■ Exercise data:
++++++++

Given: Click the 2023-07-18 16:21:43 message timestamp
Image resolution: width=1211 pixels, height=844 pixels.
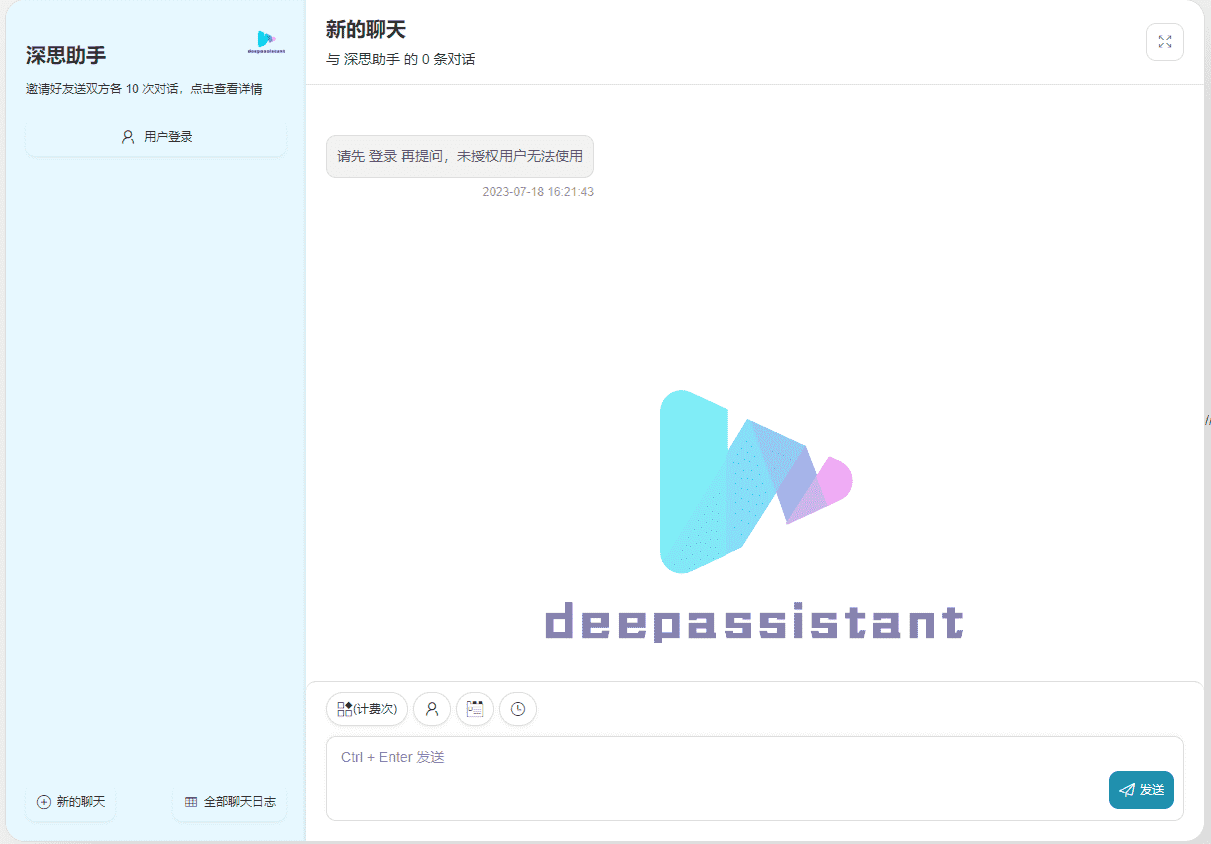Looking at the screenshot, I should [x=538, y=192].
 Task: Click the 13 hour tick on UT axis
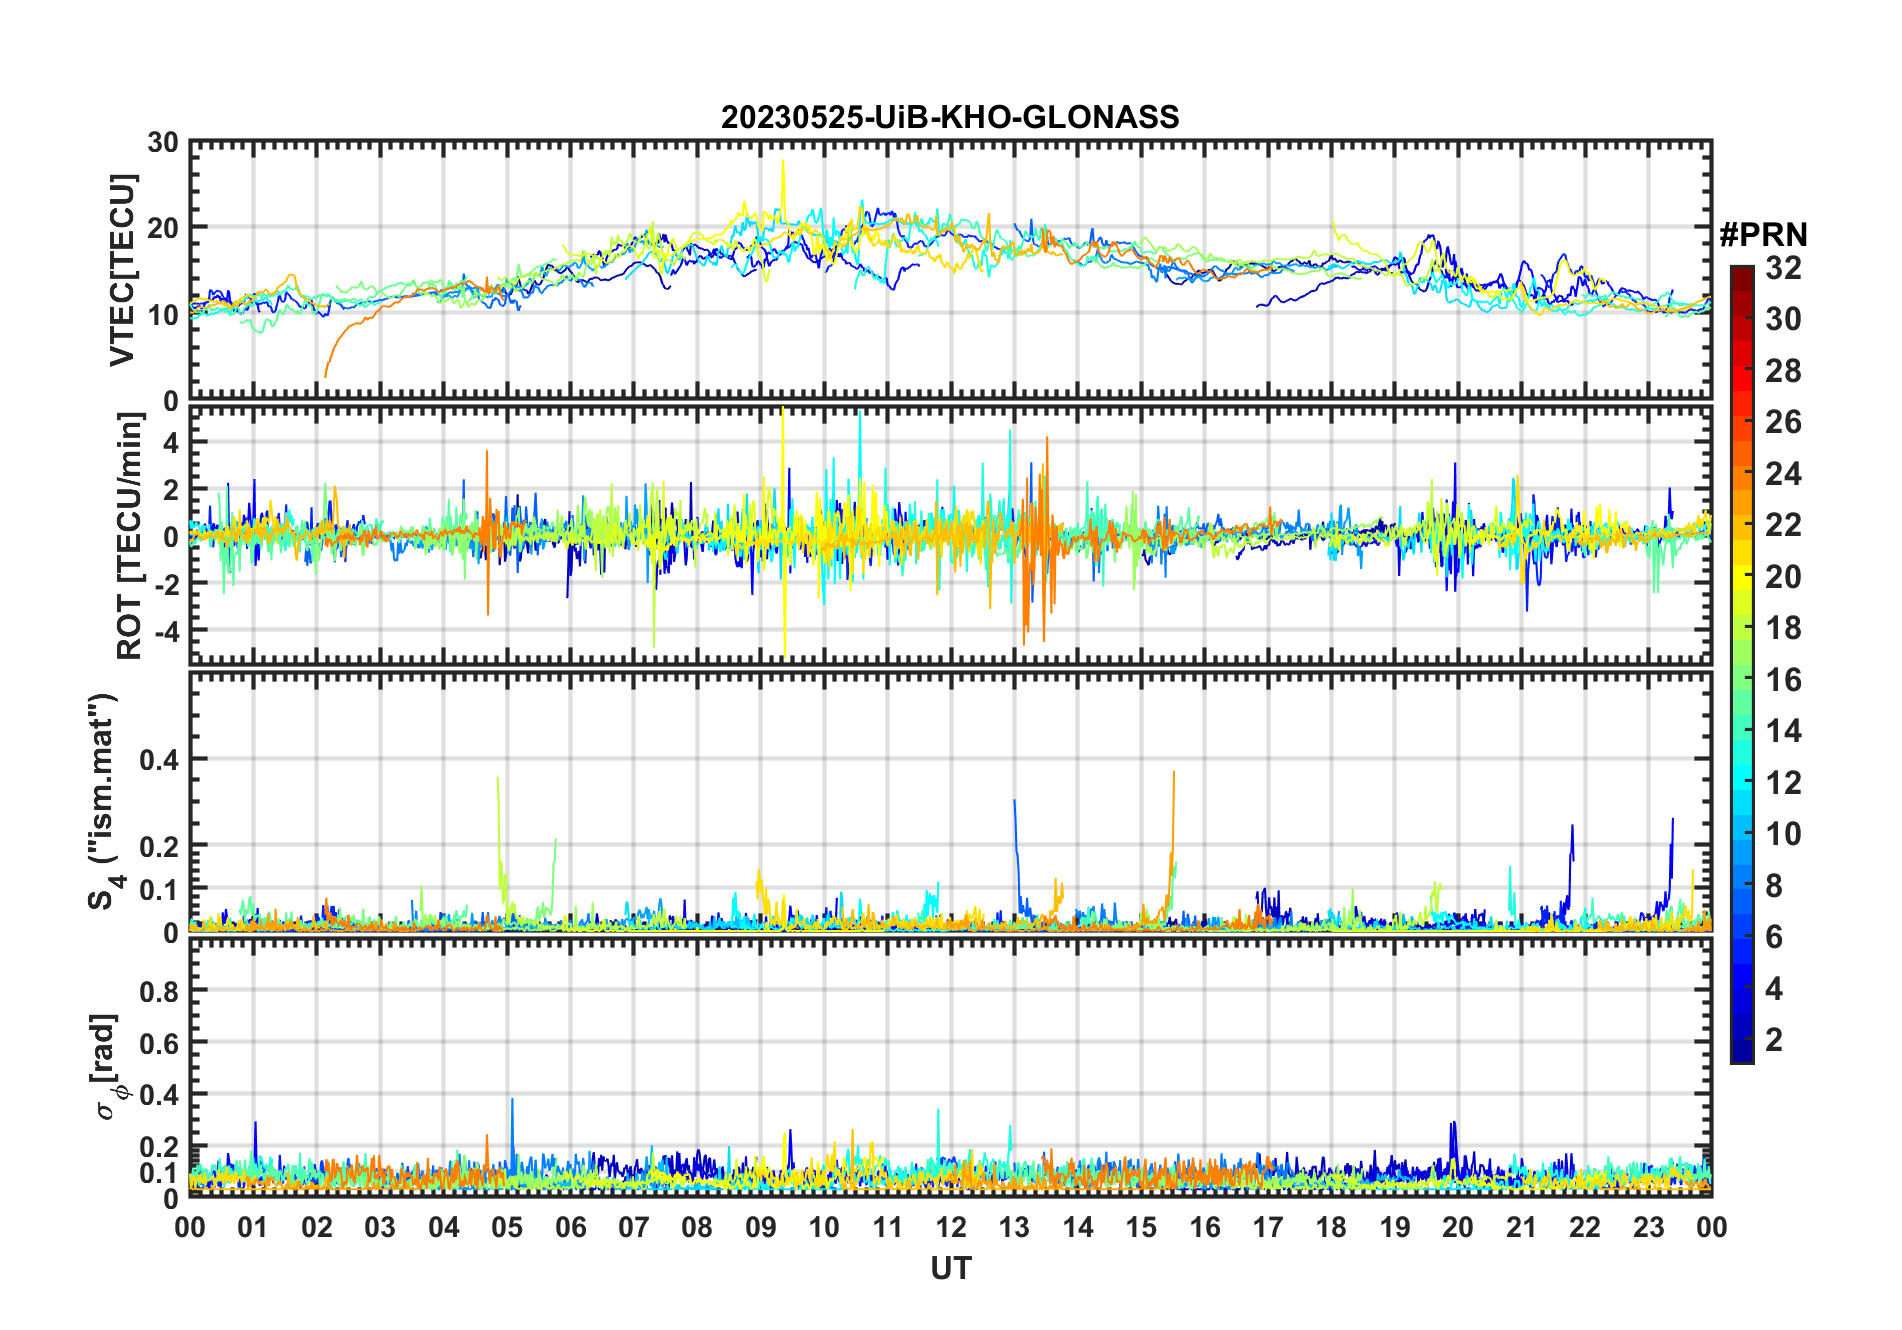point(1014,1227)
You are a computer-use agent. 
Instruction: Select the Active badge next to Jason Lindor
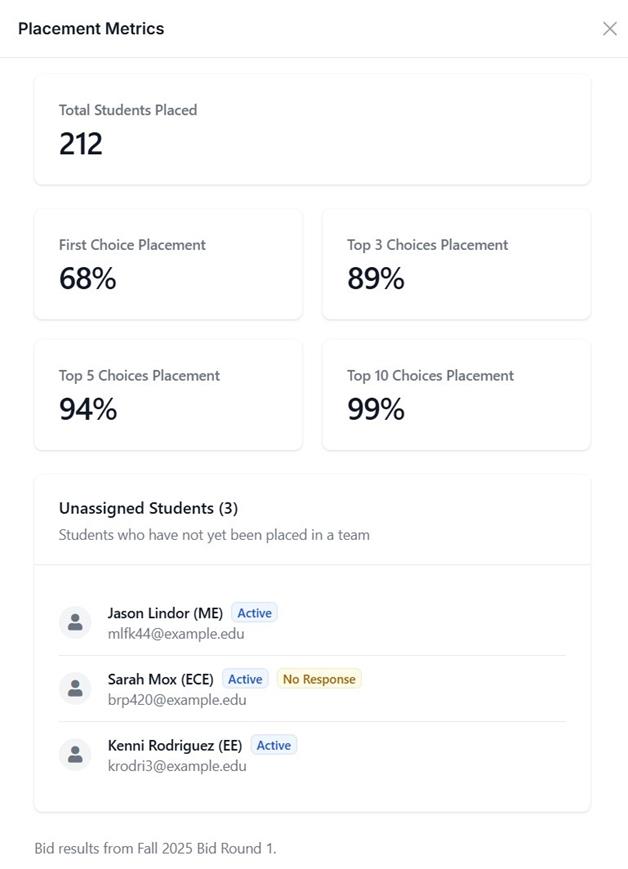(254, 613)
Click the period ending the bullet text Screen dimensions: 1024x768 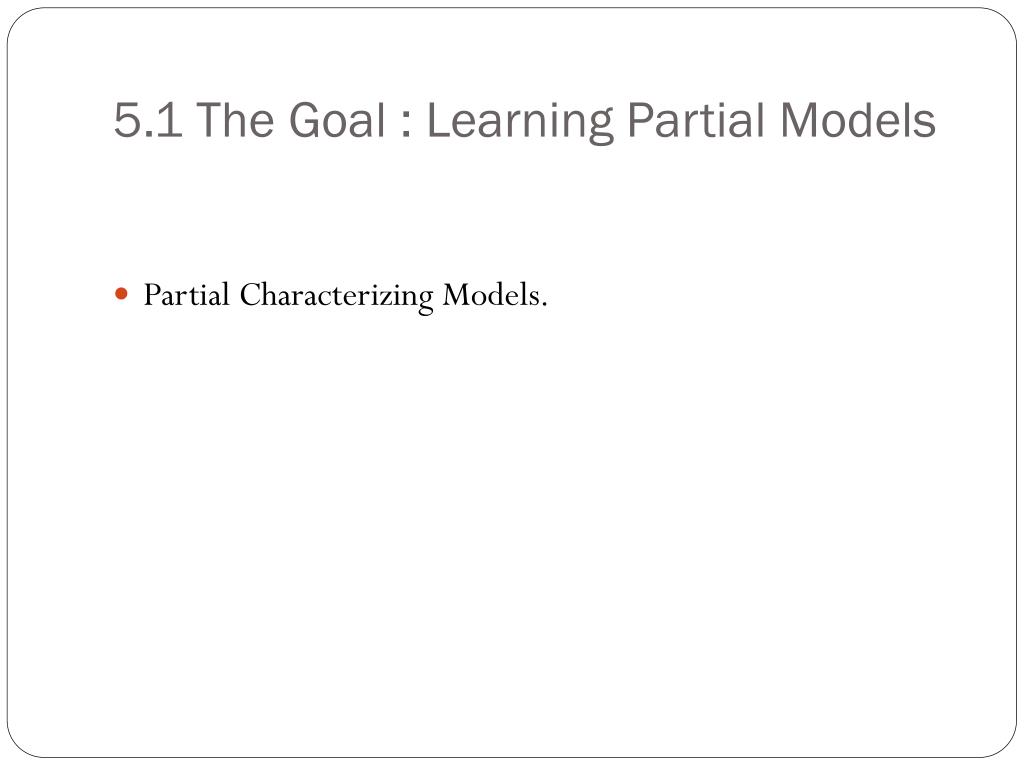pyautogui.click(x=543, y=304)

++++++++

■ Objective: Reproduce the data verbatim from its first line through the line containing "point(1014,1227)", both ends included, and omit the pictures.

■ Completed exercise:
Given: Click the 2023-07-18 16:21:43 message timestamp
Image resolution: width=1211 pixels, height=844 pixels.
Looking at the screenshot, I should [x=538, y=192].
 Task: Click the 13 hour tick on UT axis
point(1014,1227)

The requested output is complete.